= Tom Oppé =

English paediatrician

Thomas Ernest Oppé CBE (7 February 1925 – 25 June 2007) was an English paediatrician and a professor of paediatrics at St Mary's Hospital, London. He is regarded as a pioneer in children's health services and infant nutrition.

==Early life==
Oppé was born in 1925 in Hampstead to Ernest Frederick, a banker, and Ethel Nellie (née Rackstraw). His paternal uncle was the historian and art collector Paul Oppé. Tom Oppé attended University College School, and went into banking at the age of 15. He left after six months, deciding that he would prefer to study medicine, and began his pre-clinical training at Guy's Hospital in 1942. He was evacuated to Tunbridge Wells for much of the Second World War, and graduated with honours in 1947. He completed his national service as a surgeon lieutenant with the Royal Navy Medical Service, working mostly on board the aircraft carrier HMS Implacable.

==Career==
Oppé had decided to pursue paediatrics as a medical student. He completed a year as house physician at Guy's Hospital, although this was interrupted when he was hospitalised for nine months with tuberculosis. He then moved to Great Ormond Street Children's Hospital for two years and travelled to Harvard University for a research fellowship. After two years at St Mary's Hospital as a paediatric registrar, in 1955 he was appointed a consultant paediatrician in Bristol. In Bristol he worked alongside the neonatology pioneer Beryl Corner, who would continue to influence him after he left Bristol. In 1960 he returned to St Mary's in London, where he would spend the rest of his career and was appointed a professor of paediatrics in 1969.

Oppé had vast research interests, and the topics of his published articles included premature infants, hypoglycaemia in infants, infant respiratory distress syndrome, the treatment of rhesus disease, and vitamin D deficiency. His most cited work was on the nutrition of babies; he chaired a Department of Health and Social Security working party which produced a report in 1974 recommending that infants be breastfed for the first 4–6 months of life, which came at a time when most British babies were being fed with infant formulas based on cow's milk. He had a special interest in Williams syndrome after working with a Navy colleague whose child had the genetic condition.
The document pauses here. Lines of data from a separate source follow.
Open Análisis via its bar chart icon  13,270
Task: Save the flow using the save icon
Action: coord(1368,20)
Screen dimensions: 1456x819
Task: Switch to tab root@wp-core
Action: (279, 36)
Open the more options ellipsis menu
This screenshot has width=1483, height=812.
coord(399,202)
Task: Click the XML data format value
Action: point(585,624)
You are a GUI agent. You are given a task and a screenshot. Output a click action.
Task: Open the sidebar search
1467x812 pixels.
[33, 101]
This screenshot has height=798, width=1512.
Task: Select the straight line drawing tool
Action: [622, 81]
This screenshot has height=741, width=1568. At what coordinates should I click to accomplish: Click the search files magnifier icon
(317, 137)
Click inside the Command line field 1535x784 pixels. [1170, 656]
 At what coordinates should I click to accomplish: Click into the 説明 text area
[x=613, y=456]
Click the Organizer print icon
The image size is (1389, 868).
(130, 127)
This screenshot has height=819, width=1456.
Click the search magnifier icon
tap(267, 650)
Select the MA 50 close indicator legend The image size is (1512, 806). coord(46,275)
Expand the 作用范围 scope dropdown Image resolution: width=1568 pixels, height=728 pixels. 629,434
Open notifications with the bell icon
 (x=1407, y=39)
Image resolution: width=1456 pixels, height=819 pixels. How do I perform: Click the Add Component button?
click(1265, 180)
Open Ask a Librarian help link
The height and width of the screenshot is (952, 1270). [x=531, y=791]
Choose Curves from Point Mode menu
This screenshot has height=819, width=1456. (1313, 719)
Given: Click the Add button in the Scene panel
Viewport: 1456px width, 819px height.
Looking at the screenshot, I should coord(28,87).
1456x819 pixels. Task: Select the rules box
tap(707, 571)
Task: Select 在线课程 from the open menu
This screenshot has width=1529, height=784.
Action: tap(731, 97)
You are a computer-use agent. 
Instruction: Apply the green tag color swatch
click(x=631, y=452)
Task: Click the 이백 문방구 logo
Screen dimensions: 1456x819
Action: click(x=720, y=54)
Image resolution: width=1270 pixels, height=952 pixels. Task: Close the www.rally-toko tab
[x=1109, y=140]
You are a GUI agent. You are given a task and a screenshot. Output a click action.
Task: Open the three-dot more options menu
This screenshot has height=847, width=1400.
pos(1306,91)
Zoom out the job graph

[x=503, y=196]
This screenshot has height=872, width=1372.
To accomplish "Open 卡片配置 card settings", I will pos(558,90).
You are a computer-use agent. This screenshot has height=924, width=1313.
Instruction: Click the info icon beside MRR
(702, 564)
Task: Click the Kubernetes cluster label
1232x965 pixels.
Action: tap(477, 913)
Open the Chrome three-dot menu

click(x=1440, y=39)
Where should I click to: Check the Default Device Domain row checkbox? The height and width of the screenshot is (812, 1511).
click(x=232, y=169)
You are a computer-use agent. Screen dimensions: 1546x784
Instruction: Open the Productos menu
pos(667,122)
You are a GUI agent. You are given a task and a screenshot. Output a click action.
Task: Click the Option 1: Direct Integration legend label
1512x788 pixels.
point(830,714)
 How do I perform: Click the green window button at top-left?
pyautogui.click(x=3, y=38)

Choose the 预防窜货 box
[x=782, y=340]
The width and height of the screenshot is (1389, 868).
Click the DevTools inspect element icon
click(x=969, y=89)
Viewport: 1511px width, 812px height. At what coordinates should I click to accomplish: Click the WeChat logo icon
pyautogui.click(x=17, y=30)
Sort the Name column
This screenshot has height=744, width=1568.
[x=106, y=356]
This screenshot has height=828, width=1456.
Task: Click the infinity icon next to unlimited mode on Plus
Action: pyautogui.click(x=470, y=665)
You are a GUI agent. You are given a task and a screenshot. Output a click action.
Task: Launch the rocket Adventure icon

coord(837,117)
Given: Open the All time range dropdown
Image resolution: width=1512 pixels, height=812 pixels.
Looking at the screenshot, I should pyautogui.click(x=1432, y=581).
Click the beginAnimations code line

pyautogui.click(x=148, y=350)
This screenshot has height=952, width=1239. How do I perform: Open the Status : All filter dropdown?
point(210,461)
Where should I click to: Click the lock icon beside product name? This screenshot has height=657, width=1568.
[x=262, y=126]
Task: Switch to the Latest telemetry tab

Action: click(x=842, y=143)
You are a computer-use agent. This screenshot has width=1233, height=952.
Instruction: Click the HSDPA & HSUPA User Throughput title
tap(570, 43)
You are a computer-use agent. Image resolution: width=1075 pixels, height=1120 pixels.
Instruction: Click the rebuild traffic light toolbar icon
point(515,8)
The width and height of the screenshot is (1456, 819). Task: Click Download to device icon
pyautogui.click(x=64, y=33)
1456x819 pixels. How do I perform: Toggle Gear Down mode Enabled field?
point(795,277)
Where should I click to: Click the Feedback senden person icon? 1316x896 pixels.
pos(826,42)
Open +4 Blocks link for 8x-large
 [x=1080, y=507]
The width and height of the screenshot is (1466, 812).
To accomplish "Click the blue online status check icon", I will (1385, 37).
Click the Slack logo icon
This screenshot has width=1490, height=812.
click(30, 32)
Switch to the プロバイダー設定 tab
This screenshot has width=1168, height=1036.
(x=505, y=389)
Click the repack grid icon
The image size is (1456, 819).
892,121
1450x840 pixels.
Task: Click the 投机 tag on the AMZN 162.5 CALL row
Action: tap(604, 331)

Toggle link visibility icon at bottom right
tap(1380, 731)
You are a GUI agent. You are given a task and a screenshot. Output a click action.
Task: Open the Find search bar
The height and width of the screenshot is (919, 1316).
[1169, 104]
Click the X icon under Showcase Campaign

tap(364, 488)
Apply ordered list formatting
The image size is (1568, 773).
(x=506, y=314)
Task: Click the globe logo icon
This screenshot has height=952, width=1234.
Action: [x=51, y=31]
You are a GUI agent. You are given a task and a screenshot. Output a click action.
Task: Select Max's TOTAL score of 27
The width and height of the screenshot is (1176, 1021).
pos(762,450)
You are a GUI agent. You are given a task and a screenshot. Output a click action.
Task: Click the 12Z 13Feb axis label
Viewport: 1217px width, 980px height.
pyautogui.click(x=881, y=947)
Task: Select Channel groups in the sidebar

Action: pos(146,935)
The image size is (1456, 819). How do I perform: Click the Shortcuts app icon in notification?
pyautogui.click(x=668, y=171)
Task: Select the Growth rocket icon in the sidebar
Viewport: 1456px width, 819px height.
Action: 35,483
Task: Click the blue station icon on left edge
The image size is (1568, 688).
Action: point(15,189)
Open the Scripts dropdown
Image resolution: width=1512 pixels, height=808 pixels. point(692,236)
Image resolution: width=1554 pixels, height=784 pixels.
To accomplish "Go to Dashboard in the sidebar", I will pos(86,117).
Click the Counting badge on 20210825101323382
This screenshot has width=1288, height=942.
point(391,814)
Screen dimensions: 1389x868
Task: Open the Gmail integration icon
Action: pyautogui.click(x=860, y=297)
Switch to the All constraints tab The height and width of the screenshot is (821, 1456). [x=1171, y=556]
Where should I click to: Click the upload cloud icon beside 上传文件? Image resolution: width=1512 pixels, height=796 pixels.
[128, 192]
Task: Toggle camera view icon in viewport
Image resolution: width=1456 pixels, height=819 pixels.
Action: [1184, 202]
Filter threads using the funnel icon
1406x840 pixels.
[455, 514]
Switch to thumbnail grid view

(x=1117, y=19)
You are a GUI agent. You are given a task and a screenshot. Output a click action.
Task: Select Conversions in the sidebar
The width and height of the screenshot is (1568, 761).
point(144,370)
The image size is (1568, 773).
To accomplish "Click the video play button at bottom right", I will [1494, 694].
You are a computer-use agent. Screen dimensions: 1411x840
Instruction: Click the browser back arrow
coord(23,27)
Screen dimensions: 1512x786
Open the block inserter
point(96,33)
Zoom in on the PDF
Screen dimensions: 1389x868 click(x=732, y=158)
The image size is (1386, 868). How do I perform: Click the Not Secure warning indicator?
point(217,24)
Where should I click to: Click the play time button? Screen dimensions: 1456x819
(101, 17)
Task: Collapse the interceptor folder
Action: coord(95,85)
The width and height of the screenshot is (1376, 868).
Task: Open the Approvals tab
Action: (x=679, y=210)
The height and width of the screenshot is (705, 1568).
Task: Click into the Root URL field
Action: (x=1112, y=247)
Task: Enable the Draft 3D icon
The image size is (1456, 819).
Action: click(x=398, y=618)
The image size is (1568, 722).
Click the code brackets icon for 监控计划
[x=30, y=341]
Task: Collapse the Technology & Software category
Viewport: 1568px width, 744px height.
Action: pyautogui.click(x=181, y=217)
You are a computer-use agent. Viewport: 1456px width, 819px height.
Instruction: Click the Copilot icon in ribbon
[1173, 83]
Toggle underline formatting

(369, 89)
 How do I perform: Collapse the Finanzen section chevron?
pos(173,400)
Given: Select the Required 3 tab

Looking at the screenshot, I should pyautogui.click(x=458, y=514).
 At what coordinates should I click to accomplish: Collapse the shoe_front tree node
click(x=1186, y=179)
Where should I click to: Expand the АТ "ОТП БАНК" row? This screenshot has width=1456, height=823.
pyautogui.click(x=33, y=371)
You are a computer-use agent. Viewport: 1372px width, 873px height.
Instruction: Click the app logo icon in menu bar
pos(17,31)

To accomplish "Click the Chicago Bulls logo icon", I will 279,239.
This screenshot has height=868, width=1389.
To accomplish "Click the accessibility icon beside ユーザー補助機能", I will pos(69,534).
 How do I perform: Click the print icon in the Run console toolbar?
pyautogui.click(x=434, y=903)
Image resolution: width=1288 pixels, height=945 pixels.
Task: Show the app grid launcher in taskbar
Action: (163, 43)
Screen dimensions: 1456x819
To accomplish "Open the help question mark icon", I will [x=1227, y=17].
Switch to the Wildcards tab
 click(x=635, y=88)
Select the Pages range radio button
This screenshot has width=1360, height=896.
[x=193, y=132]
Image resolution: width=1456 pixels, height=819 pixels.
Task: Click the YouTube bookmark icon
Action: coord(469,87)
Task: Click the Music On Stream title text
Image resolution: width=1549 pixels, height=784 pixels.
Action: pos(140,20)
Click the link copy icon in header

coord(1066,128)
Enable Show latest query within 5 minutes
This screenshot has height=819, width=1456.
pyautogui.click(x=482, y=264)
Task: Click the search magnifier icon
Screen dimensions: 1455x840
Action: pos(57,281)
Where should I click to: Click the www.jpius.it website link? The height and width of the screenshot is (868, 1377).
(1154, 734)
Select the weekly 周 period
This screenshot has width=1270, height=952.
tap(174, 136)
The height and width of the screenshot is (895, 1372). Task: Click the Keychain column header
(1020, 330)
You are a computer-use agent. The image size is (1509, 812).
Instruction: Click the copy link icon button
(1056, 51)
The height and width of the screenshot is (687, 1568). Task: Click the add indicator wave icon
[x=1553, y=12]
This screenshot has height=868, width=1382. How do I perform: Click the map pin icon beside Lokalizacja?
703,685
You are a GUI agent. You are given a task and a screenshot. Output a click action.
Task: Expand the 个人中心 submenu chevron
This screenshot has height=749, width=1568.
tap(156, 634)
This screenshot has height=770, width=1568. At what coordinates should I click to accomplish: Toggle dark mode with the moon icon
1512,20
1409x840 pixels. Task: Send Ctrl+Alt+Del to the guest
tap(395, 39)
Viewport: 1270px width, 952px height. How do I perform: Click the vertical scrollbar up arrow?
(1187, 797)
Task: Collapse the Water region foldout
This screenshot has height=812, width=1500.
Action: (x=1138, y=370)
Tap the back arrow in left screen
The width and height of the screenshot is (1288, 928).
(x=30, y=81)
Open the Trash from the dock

Oppé was an adviser to the government on many aspects of child health and nutrition, and was a key member of the committee that published the 1976 report "Fit for the Future", which outlined a plan for the provision of child health services. He was made a CBE in 1984 for his services to paediatrics.

==Personal life==
Oppé met his wife Margaret while he was working at Guy's Hospital, where she was a nurse. Together they had four children and fostered a daughter. He retired in 1990 and died on 25 June 2007, in Kingston upon Thames.